Can I just paste content from Word?

The most likely complaint you can get after launching a Joomla site is, that the owner calls you or mails you, saying, that the page is looking weird after he added his first content item. Blindly you can bet, that he (sometimes despite your warnings) just copy/pasted that content from a Word document, another web-page or some other word processor. The order above isn't an arbitrary one, BTW! What you can do? Humm, you can clean his content item, but you must make them understand, why isn't a good idea to do this, and you must provide them with an alternative: an easy way to paste from Word without damaging (badly) the site.
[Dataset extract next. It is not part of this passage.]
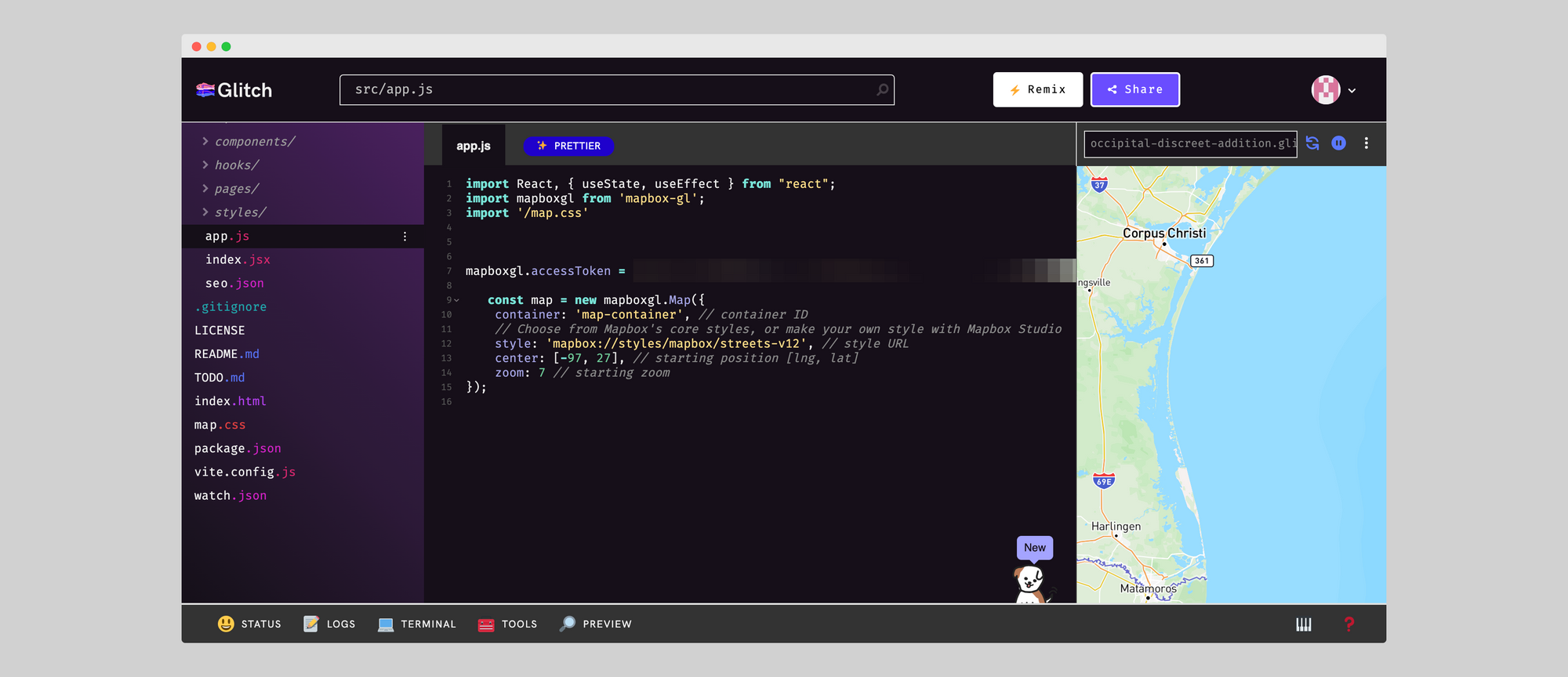Image resolution: width=1568 pixels, height=677 pixels.
Task: Expand the hooks/ folder
Action: pos(205,165)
The interesting and unexpected about this is that the worse result is showing on IE8, on most cases FF, Chrome, Safari are producing a good or at least acceptable result, while the output in IE8 is a complete disaster.

The surprise is bigger even, when you have chosen the best available editor for Joomla, which has built in tools to avoid the problems like this: JCE Editor.
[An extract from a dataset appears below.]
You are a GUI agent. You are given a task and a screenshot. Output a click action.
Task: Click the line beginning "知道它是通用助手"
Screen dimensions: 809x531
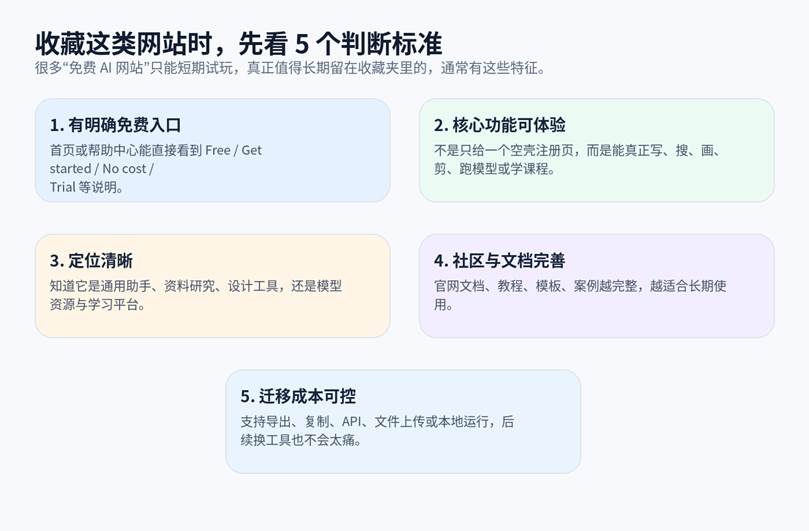click(196, 286)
Let's see what is the root of the problem, and how can be avoided! You can get the first clues if you look to the article in raw HTML mode - especially when you compare it with the same view of a demo article shipped in Joomla. You don't need to be a HTML guru to see the obvious difference: the article pasted from Word has a lot of extra code in it. Most of that code is standard HTML, but someone with at least marginal HTML knowledge will see, that there is much more, than that: an ocean of Microsoft specific code, which may help MS Word to render the content nicely, but obviously is a junk when the same text should be shown in a web-page, especially because important part of this junk code have nothing to do with HTML standard codes, and often have serious syntax-breaking errors jeopardizing the end result. Yes, this is a factual thing: MS Word adds a lot of specific markup to the content that will be carried over to JCE or other WYSIWYG editors.

The markup is there to make sure the document looks the same when pasted. since is built by Microsoft, and optimized for their own software solutions,  in most cases it is is totally useless and creates all sorts of problems. The above mentioned problem is just one. Another common problem is that articles pasted from Word look different from other content on the site, as it contains style info that conflicts with the stylesheet of the Joomla template. This has been a problem for years, and it will probably exist as long as Word is out there…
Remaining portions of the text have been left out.